Of course, adding to the intrigue since YES launched in 2002 and SNY in 2006 is that every announcer is viewed through the prism of team-owned TV stations, especially during tough times. So far SNY has an admirable record of objectivity, a sensitive subject at Shea since Willie Randolph's infamous shot at its camera shot selection last month.Best then quotes Michael Kay who noted on his radio show the other day how much trouble he'd be in with the Yankees if he said half the stuff Keith Hernandez and Ron Darling said. Which is sad, of course, because fans aren't idiots. Especially New York fans who are exposed to more team news and information than anyone. They know when their team is playing poorly. They know when there is clubhouse unrest. They know when scandal is afoot. Against that backdrop, a team forcing its announcers to play Pravda to the ownership's Politburo is silly and, frankly, insulting to the intelligence of fans.
But it's complicated. Here is GM Omar Minaya during a visit to the booth Wednesday: "All of us are together in this. I know that Ron, you care; I know that Gary, you care. I know the radio guys . We are all in this as New Yorkers, and we want this to happen."
In this together? Like I said, SNY mostly has avoided that trap. Or taken a sledgehammer to it.

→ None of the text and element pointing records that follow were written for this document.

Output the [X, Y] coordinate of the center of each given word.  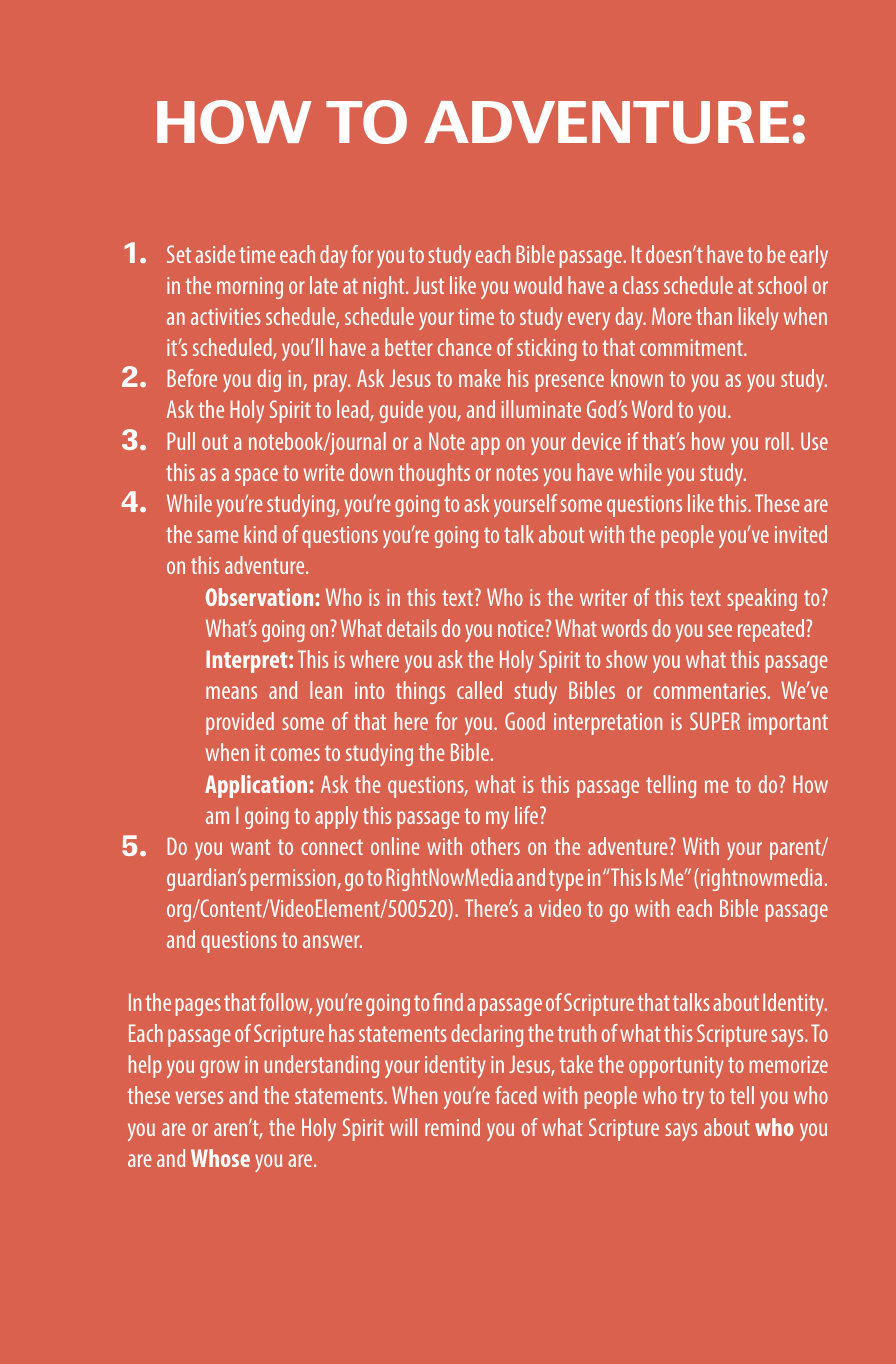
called [479, 690]
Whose [220, 1158]
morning [250, 288]
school [782, 285]
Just [428, 285]
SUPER [715, 721]
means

With the exception of Willie Randolph's recent complaints about camera angles, the Mets have been pretty good at biting their tongue. Is that because they understand the value of an independent and honest broadcast operation? Is it because they don't want to be seen cracking down on team icons like Darling and Hernandez?
I suppose we can't know that, but it probably doesn't matter. All that matters is that, for now, Mets fans are getting the unvarnished truth. That may make the Mets look bad in any given moment, but it makes them look much better overall.